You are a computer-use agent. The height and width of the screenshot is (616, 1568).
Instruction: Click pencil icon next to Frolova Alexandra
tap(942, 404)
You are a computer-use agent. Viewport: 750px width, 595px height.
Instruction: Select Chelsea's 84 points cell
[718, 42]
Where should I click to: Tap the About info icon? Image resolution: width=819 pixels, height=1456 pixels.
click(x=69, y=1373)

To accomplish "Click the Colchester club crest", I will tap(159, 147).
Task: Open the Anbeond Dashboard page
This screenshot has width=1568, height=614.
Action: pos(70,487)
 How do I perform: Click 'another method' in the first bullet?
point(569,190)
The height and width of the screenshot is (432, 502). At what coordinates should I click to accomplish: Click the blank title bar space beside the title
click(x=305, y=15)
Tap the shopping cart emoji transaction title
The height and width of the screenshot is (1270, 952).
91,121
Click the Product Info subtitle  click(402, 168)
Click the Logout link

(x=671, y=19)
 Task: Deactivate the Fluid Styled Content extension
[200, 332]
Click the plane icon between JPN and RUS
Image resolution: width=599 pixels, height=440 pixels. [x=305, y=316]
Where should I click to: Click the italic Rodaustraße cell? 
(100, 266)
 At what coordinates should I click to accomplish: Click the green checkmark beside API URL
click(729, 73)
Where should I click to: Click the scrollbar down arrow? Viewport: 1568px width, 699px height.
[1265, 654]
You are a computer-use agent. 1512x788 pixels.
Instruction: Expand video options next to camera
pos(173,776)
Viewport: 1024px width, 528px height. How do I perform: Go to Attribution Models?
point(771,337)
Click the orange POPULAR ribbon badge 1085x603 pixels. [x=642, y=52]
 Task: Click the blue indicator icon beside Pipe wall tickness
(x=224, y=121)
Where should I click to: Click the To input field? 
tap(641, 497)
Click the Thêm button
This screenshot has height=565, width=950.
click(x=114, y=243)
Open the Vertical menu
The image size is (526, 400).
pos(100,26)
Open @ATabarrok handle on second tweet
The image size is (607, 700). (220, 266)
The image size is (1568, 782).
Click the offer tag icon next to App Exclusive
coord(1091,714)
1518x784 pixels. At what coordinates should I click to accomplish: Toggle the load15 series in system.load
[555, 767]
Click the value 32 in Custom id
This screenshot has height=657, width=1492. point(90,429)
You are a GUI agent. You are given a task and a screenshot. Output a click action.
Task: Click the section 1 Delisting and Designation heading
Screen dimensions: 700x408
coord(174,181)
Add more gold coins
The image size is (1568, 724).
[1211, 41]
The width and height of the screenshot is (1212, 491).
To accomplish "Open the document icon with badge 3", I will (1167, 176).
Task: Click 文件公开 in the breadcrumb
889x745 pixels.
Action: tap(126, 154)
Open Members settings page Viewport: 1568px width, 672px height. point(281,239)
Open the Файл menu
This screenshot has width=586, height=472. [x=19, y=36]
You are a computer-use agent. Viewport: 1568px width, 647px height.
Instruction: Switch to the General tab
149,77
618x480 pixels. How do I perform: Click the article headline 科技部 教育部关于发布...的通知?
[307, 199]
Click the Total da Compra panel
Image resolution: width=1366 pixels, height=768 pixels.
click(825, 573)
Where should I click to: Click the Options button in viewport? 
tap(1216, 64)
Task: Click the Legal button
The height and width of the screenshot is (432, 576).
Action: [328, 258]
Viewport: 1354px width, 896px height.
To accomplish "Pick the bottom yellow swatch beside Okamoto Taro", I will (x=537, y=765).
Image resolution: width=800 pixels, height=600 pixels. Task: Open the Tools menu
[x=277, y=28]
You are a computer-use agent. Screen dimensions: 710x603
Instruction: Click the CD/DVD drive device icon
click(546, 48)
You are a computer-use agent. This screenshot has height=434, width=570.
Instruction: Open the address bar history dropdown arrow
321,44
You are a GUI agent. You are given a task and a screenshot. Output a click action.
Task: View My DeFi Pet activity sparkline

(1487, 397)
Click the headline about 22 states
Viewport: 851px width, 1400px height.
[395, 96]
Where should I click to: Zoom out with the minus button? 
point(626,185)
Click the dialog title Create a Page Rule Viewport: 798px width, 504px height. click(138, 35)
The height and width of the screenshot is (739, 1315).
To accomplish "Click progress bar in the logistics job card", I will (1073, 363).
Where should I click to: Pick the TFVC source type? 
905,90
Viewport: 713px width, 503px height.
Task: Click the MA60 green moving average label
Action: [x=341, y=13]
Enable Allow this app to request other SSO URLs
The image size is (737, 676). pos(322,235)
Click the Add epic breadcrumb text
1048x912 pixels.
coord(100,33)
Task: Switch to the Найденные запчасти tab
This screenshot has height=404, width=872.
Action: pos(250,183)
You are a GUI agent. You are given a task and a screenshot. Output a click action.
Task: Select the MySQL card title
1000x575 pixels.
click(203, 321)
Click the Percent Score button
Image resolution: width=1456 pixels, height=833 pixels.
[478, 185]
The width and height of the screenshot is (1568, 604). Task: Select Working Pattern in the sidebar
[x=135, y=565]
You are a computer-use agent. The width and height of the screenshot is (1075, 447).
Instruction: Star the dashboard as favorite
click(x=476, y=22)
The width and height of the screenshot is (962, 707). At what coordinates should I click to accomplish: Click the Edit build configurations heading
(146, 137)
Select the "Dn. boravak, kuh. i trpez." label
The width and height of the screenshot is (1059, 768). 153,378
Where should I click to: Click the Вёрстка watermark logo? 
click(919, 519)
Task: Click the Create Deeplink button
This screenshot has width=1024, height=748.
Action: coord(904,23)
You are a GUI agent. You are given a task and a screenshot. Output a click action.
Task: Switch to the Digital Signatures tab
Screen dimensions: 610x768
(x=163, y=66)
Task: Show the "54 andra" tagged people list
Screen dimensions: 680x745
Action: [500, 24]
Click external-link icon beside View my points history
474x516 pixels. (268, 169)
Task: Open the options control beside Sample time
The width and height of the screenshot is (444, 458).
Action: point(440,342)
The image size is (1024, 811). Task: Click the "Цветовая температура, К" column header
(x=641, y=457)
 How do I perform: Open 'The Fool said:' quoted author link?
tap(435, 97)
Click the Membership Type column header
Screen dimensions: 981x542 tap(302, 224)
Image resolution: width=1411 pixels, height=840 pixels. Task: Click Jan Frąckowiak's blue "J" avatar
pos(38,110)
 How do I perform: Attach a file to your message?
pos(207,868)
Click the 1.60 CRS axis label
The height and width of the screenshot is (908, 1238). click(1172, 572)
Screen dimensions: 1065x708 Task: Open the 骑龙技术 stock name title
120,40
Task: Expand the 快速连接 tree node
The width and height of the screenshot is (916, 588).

What you are asked to do> Restate the data in full so that no line differs from the original.

The answer>
You are a computer-use agent. The height and width of the screenshot is (616, 1568).
Instruction: Click pencil icon next to Frolova Alexandra
tap(942, 404)
You are a computer-use agent. Viewport: 750px width, 595px height.
Instruction: Select Chelsea's 84 points cell
[718, 42]
Where should I click to: Tap the About info icon? Image resolution: width=819 pixels, height=1456 pixels.
click(x=69, y=1373)

To accomplish "Click the Colchester club crest", I will tap(159, 147).
Task: Open the Anbeond Dashboard page
This screenshot has width=1568, height=614.
Action: pos(70,487)
 How do I perform: Click 'another method' in the first bullet?
point(569,190)
The height and width of the screenshot is (432, 502). At what coordinates should I click to accomplish: Click the blank title bar space beside the title
click(x=305, y=15)
Tap the shopping cart emoji transaction title
The height and width of the screenshot is (1270, 952).
91,121
Click the Product Info subtitle  click(402, 168)
Click the Logout link

(x=671, y=19)
 Task: Deactivate the Fluid Styled Content extension
[200, 332]
Click the plane icon between JPN and RUS
Image resolution: width=599 pixels, height=440 pixels. [x=305, y=316]
Where should I click to: Click the italic Rodaustraße cell? 
(100, 266)
 At what coordinates should I click to accomplish: Click the green checkmark beside API URL
click(729, 73)
Where should I click to: Click the scrollbar down arrow? Viewport: 1568px width, 699px height.
[1265, 654]
You are a computer-use agent. 1512x788 pixels.
Instruction: Expand video options next to camera
pos(173,776)
Viewport: 1024px width, 528px height. How do I perform: Go to Attribution Models?
point(771,337)
Click the orange POPULAR ribbon badge 1085x603 pixels. [x=642, y=52]
 Task: Click the blue indicator icon beside Pipe wall tickness
(x=224, y=121)
Where should I click to: Click the To input field? 
tap(641, 497)
Click the Thêm button
This screenshot has height=565, width=950.
click(x=114, y=243)
Open the Vertical menu
The image size is (526, 400).
pos(100,26)
Open @ATabarrok handle on second tweet
The image size is (607, 700). (220, 266)
The image size is (1568, 782).
Click the offer tag icon next to App Exclusive
coord(1091,714)
1518x784 pixels. At what coordinates should I click to accomplish: Toggle the load15 series in system.load
[555, 767]
Click the value 32 in Custom id
This screenshot has height=657, width=1492. point(90,429)
You are a GUI agent. You are given a task and a screenshot. Output a click action.
Task: Click the section 1 Delisting and Designation heading
Screen dimensions: 700x408
coord(174,181)
Add more gold coins
The image size is (1568, 724).
[1211, 41]
The width and height of the screenshot is (1212, 491).
To accomplish "Open the document icon with badge 3", I will (1167, 176).
Task: Click 文件公开 in the breadcrumb
889x745 pixels.
Action: tap(126, 154)
Open Members settings page Viewport: 1568px width, 672px height. point(281,239)
Open the Файл menu
This screenshot has width=586, height=472. [x=19, y=36]
You are a computer-use agent. Viewport: 1568px width, 647px height.
Instruction: Switch to the General tab
149,77
618x480 pixels. How do I perform: Click the article headline 科技部 教育部关于发布...的通知?
[307, 199]
Click the Total da Compra panel
Image resolution: width=1366 pixels, height=768 pixels.
click(825, 573)
Where should I click to: Click the Options button in viewport? 
tap(1216, 64)
Task: Click the Legal button
The height and width of the screenshot is (432, 576).
Action: [328, 258]
Viewport: 1354px width, 896px height.
To accomplish "Pick the bottom yellow swatch beside Okamoto Taro", I will (x=537, y=765).
Image resolution: width=800 pixels, height=600 pixels. Task: Open the Tools menu
[x=277, y=28]
You are a computer-use agent. Screen dimensions: 710x603
Instruction: Click the CD/DVD drive device icon
click(546, 48)
You are a computer-use agent. This screenshot has height=434, width=570.
Instruction: Open the address bar history dropdown arrow
321,44
You are a GUI agent. You are given a task and a screenshot. Output a click action.
Task: View My DeFi Pet activity sparkline

(1487, 397)
Click the headline about 22 states
Viewport: 851px width, 1400px height.
[395, 96]
Where should I click to: Zoom out with the minus button? 
point(626,185)
Click the dialog title Create a Page Rule Viewport: 798px width, 504px height. click(138, 35)
The height and width of the screenshot is (739, 1315).
To accomplish "Click progress bar in the logistics job card", I will (1073, 363).
Where should I click to: Pick the TFVC source type? 
905,90
Viewport: 713px width, 503px height.
Task: Click the MA60 green moving average label
Action: [x=341, y=13]
Enable Allow this app to request other SSO URLs
The image size is (737, 676). pos(322,235)
Click the Add epic breadcrumb text
1048x912 pixels.
coord(100,33)
Task: Switch to the Найденные запчасти tab
This screenshot has height=404, width=872.
Action: pos(250,183)
You are a GUI agent. You are given a task and a screenshot. Output a click action.
Task: Select the MySQL card title
1000x575 pixels.
click(203, 321)
Click the Percent Score button
Image resolution: width=1456 pixels, height=833 pixels.
[478, 185]
The width and height of the screenshot is (1568, 604). Task: Select Working Pattern in the sidebar
[x=135, y=565]
You are a computer-use agent. The width and height of the screenshot is (1075, 447).
Instruction: Star the dashboard as favorite
click(x=476, y=22)
The width and height of the screenshot is (962, 707). At what coordinates should I click to accomplish: Click the Edit build configurations heading
(146, 137)
Select the "Dn. boravak, kuh. i trpez." label
The width and height of the screenshot is (1059, 768). 153,378
Where should I click to: Click the Вёрстка watermark logo? 
click(919, 519)
Task: Click the Create Deeplink button
This screenshot has width=1024, height=748.
Action: coord(904,23)
You are a GUI agent. You are given a task and a screenshot. Output a click action.
Task: Switch to the Digital Signatures tab
Screen dimensions: 610x768
(x=163, y=66)
Task: Show the "54 andra" tagged people list
Screen dimensions: 680x745
Action: [500, 24]
Click external-link icon beside View my points history
474x516 pixels. (268, 169)
Task: Open the options control beside Sample time
The width and height of the screenshot is (444, 458).
Action: point(440,342)
The image size is (1024, 811). Task: Click the "Цветовая температура, К" column header
(x=641, y=457)
 How do I perform: Open 'The Fool said:' quoted author link?
tap(435, 97)
Click the Membership Type column header
Screen dimensions: 981x542 tap(302, 224)
Image resolution: width=1411 pixels, height=840 pixels. Task: Click Jan Frąckowiak's blue "J" avatar
pos(38,110)
 How do I perform: Attach a file to your message?
pos(207,868)
Click the 1.60 CRS axis label
The height and width of the screenshot is (908, 1238). click(1172, 572)
Screen dimensions: 1065x708 Task: Open the 骑龙技术 stock name title
120,40
Task: Expand the 快速连接 tree node
The width and height of the screenshot is (916, 588).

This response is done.